Thank you for the honour of being able to spend some time with you. Even though I'm in Miami now and I live in San Francisco, I actually was privileged enough to have grown up in Burlington, Ontario. It is truly an honour to be able to interact with this committee. I did prepare a few brief remarks, which I'm happy to share with you, but I'm actually looking forward to the conversation.
As introduced, my name is Michael Chui. I'm a partner at the McKinsey Global Institute, which is McKinsey and Company's research arm. I lead some of our firm's research on the impact of long-term technology trends. Basically I'd like to share with you a few of the findings from some of the research we conducted.
We published a report in October entitled “Open data: Unlocking innovation and performance with more liquid information”. Clearly, as I think people on the panel are aware, open data has become an increasingly important trend around the world, with over 40 countries having implemented open data portals. While a lot has been written about the importance of open data to unlock transparency as well as accountability in government and public institutions, we really focused on the economic potential that could be unlocked using open data.
Just to explain what we meant when we did our research, we actually viewed open data as being defined or varying across four dimensions.
The first was accessibility, or simply the number of people or the number of entities with access to data. Where more people had access to data, we considered it to be more open.

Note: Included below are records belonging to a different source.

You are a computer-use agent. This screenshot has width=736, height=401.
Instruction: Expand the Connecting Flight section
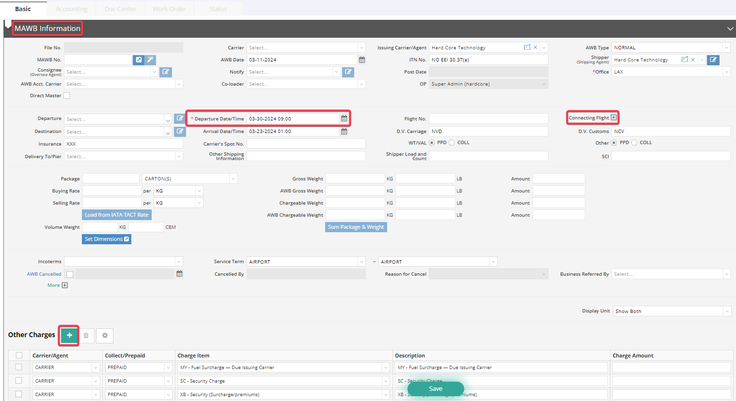[613, 118]
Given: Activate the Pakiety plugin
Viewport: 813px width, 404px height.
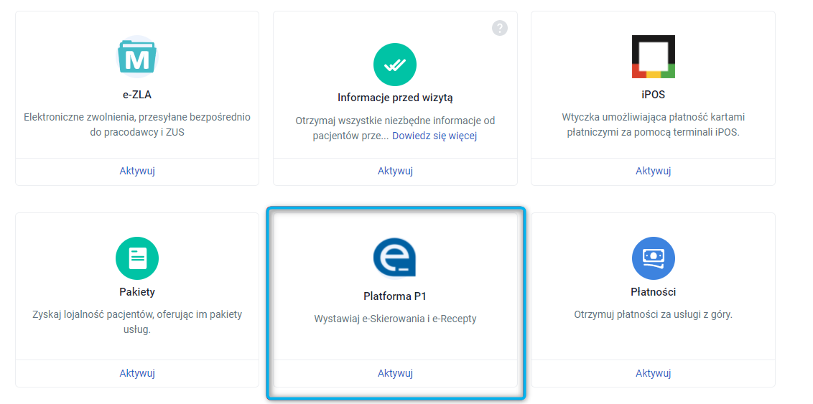Looking at the screenshot, I should point(137,373).
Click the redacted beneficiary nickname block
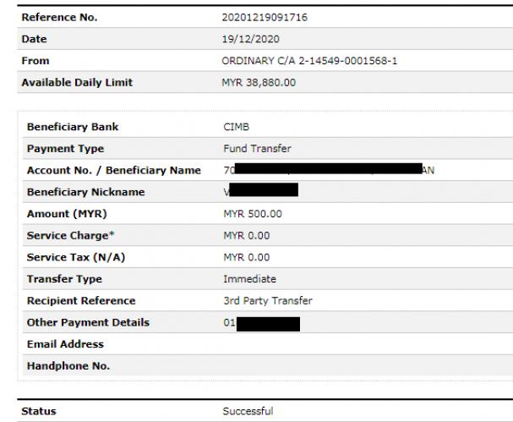 coord(264,190)
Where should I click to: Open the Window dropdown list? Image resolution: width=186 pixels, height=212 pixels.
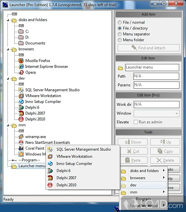[156, 113]
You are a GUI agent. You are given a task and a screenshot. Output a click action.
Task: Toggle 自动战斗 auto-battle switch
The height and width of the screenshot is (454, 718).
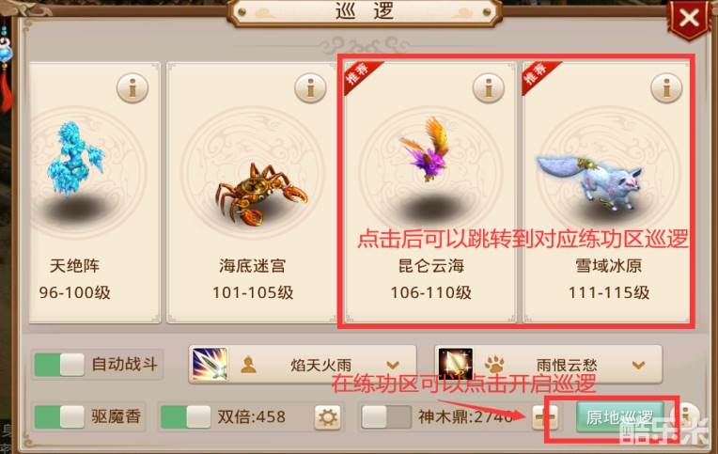click(x=59, y=365)
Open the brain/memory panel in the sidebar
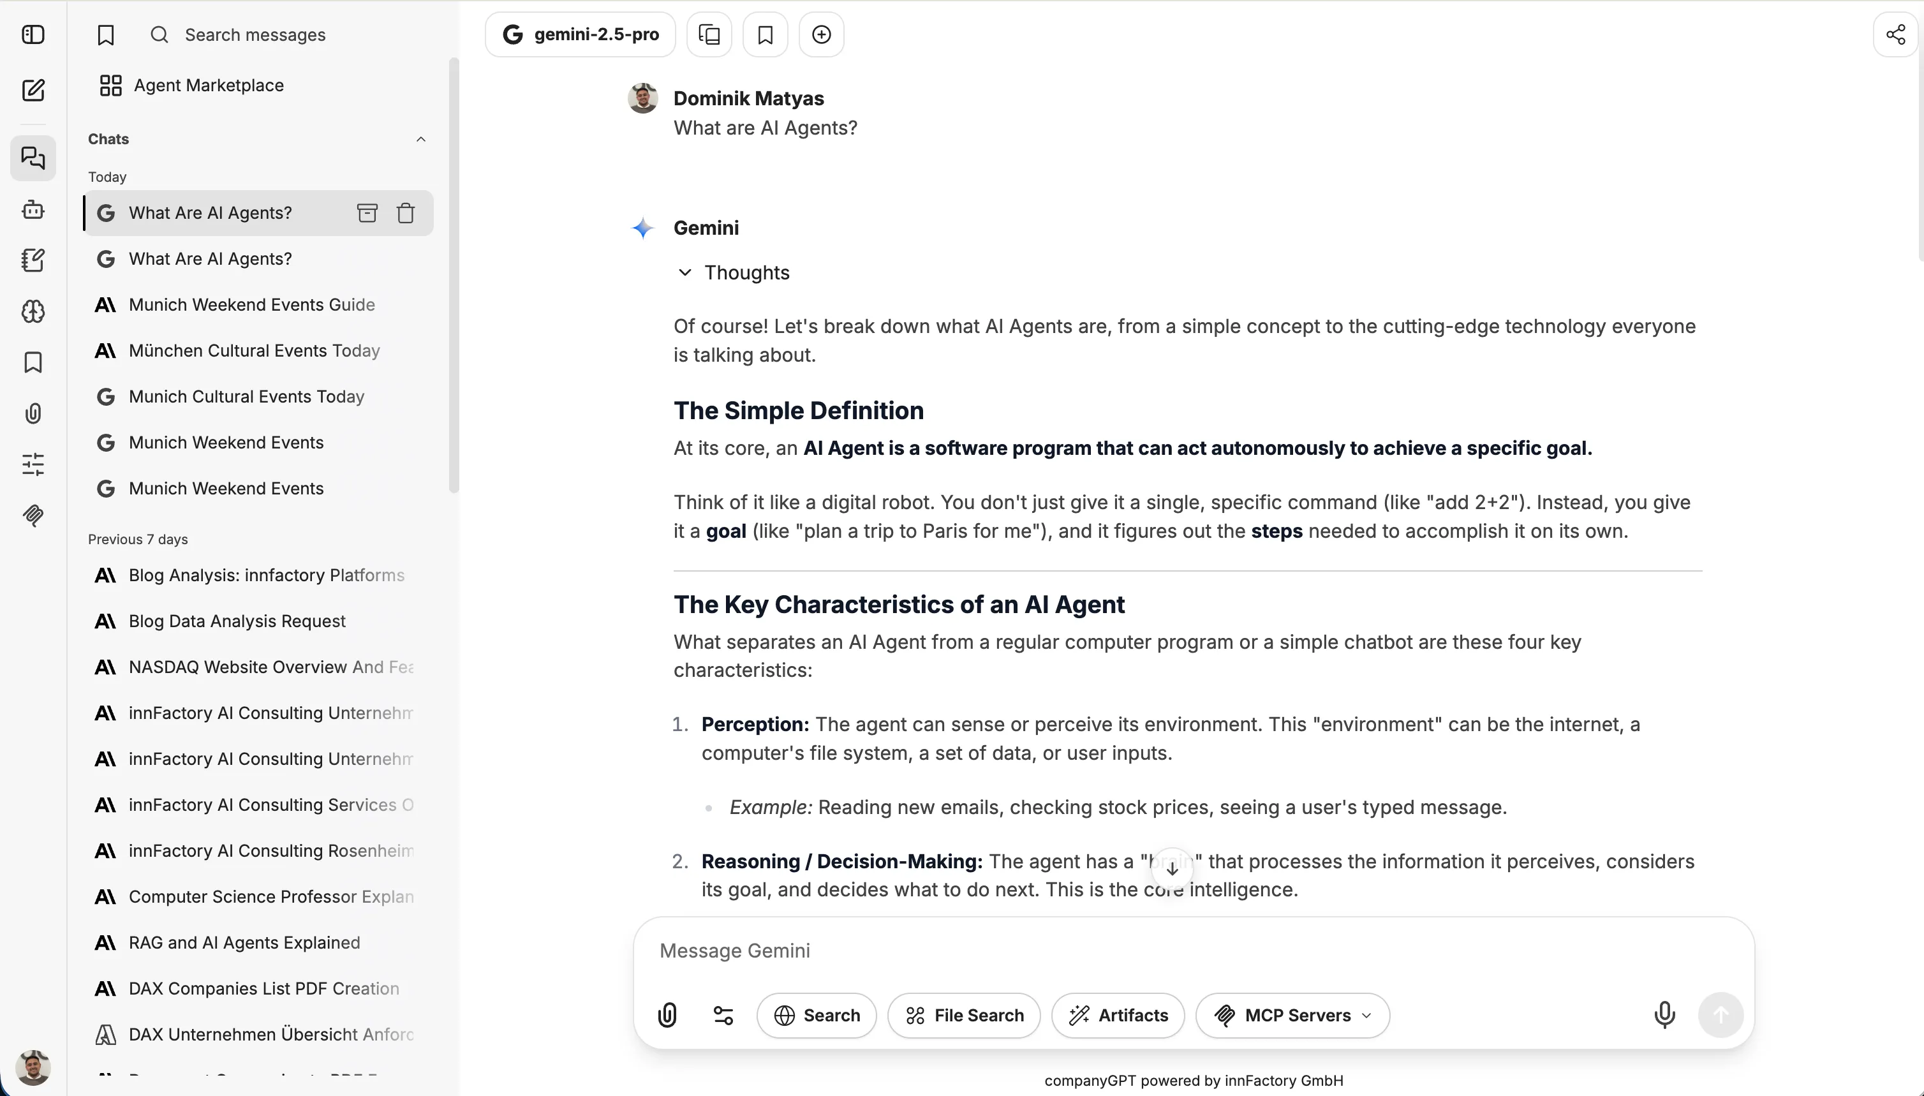The image size is (1924, 1096). pos(33,311)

Second, we also considered machine readability. Of course, almost all data in some form can be machine readable, but some forms are easier to use, easier to process, such as comma-delimited and other formats. That was another dimension that we considered to be important.
Third, we also considered cost. When information is made less expensive, or is free, it's more open. Again, sometimes governments and other institutions implement some sort of cost recovery. We didn't want to say that data was completely closed if a modicum of charge was associated with it.
Finally, the fourth dimension we described involved the rights to use that data, whether it could be redistributed, how it could be processed, etc. Data could be completely unencumbered in terms of legal rights to use, or there could be some restrictions on it. We think that varies along the continuum. We really think that data can be more closed or more open or more liquid, as we described it, rather than just open data and then everything else.
That being said, what did we find when we looked at the potential economic impact of open data? We looked across seven different sectors of the economy. The sectors include education, transportation, consumer products, electricity, oil and gas, health care, and then various aspects of consumer finance. When we looked across all of those different sectors of the economy and we looked globally, we found that an additional $3 trillion to $5 trillion in impact could be created using open data. These benefits include increasing efficiency, developing new products and services, and even consumer surplus, which is the type of benefit that individual citizens can obtain when they have access to more open data or to applications that use open data.
There are a few other findings. Open data also enhances the impact that big data can produce, which has been another area of study for us. Oftentimes, when you combine data from multiple sources, you can actually derive more value. Some of the ways in which you derive value include increasing transparency, exposing variability, enabling the ability to conduct experiments in the real world, segmenting populations to tailor actions, augmenting or automating human decision-making, and then defining new products and services. Really when we looked across the board, if you think about exposing variability and enabling experimentation, about one-third of all the impact we found came from the ability to benchmark, to compare yourself against others.
We also found that individual citizens stand to gain the most from open data. Over half of the impact we found—again, that's not separate from benchmarking, because you can do individual benchmarking as well—in terms of potential benefits would actually accrue to individual citizens or consumers. We found in fact a very closely related concept to open data, which we described as “my data”. That's where an individual citizen or person has access to data that a government or a company has about them. That was one of the sources of benefits that individuals could have, for instance, my ability to compare my health care outcomes with people who are similar to me.
Open data can also help businesses raise their productivity and create new products and services. Companies clearly benefit from the ability to benchmark both internally as well as externally. Open data can also be used to create more tailored products by providing more consumer insights. Of course, open data also creates new risks around reputation and potential loss of control over confidential information, whether it be personal information or corporate or organizational information.
We also think that governments have a truly central role to play as a source of open data, which clearly a number of governments have been leading in that, as a catalyst for the use of open data, as a user itself of open data, and also as a policy-maker. Clearly, government has a tremendous amount of data that it could make available, and increasingly does.
The other interesting thing is if you go back to the point that I just made, which is that a lot of the benefits actually can accrue to a diffuse set of consumers or individual citizens, if you believe that's true, then in fact government is one of the entities that has the potential to actually speak for that diffuse set of groups rather than any special interest group and thereby implement policies that make the benefits of open data more likely to be captured.
The last point I'd make is this. While making data more liquid, making it more open often is an unnecessary action in order to capture some of this value and it's often not sufficient. Other things that have to happen are that you need to create a vibrant system or ecosystem of developers who actually use the data to create applications, because most people won't look at the raw data itself; they'll use applications that take advantage of the data. Open data, as a result, often has to be combined with other sources of data. You need thoughtful policies around intellectual property, privacy, and confidentiality. You'll need to invest in technology along with investment and skills. This is clearly one of those areas where we found a tremendous gap between the need for these skills and the actual supply of them.
Standards also have to be developed in order to make data comparable from multiple sources. Then actually releasing metadata, data about data, can make open data more usable.
In closing, the potential benefits of open data truly can be transformative—as we said, it's in the order of trillions of dollars annually on a global basis—but they can often be self-reinforcing. When open data is made available and applications that are useful are actually developed based on the open data, that often encourages more open data to be released and then that cycle continues.
Let me conclude with that. Hopefully that was a helpful tour of some of the research that we've conducted on open data.